Les fabricants de composants électroniques avaient beau faire, les objets connectés étaient eux aussi contaminés par des virus informatiques, ces virus s'introduisaient grâce au connexion de ces appareils au réseau internet et ils prenaient alors possession de ces objets. Une fois installés dans ces appareils, ces virus se plaçaient en état de veille programmé pour attendre le signal, dont l'opération était prévue. L'objectif de ces opérations frauduleuses étaient d'obtenir des robots informatiques prêt à attaquer les cibles que des pirates voulaient pour prendre le contrôle. Une de ces méthodes consistait à adresser à de multiples appareils les adresses de serveurs informatiques dont le cryptage qui n'était pas suffisant leur permettrait d'obtenir les identifiants d'accès. Les cibles étaient déterminées à l'avance ou bien communiquées à l'instant voulu, et les éléments contaminés attendaient en auscultant le web de savoir qui allait être les victimes de leurs attaques. l'envoi de requêtes multiples, une fois leur état de latence réveillé, ils pouvaient agir pour envahir de requêtes les serveurs du web en fonction des indications de leur maître pirate.
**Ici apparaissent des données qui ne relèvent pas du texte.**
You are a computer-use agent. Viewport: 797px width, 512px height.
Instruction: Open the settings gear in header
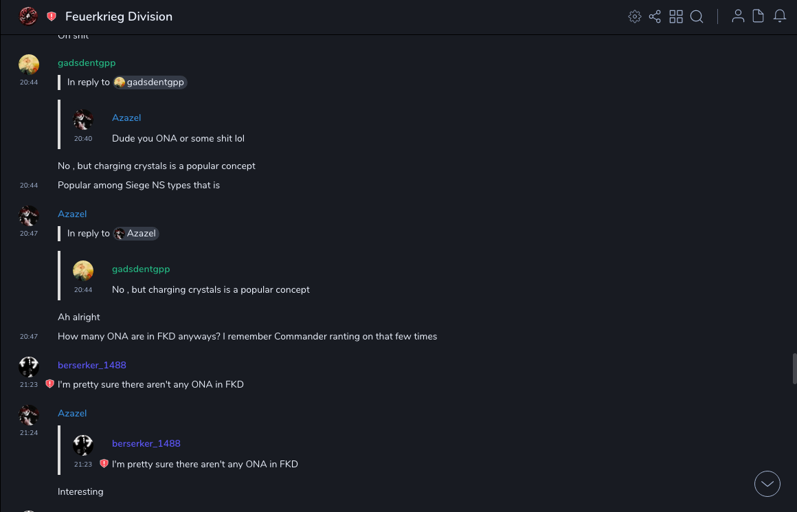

Les mots de passe pouvaient alors être facilement détectés à l'insu de leurs propriétaires respectifs.

Le fait est que ces virus avant de procéder ainsi devaient être distribués sur autant d'ordinateurs que possible sans se faire détecter et attendre d'agir au moment voulu. Pour cela leurs signatures virales devaient être inconnues des anti-virus pour ne pas être identifiées lors de leur intrusion sur les machines distantes sur lesquelles ils voulaient s’installer. Les nouveaux virus passaient facilement les protections des anti-virus car ils n'étaient pas reconnus dans les bases de données virales.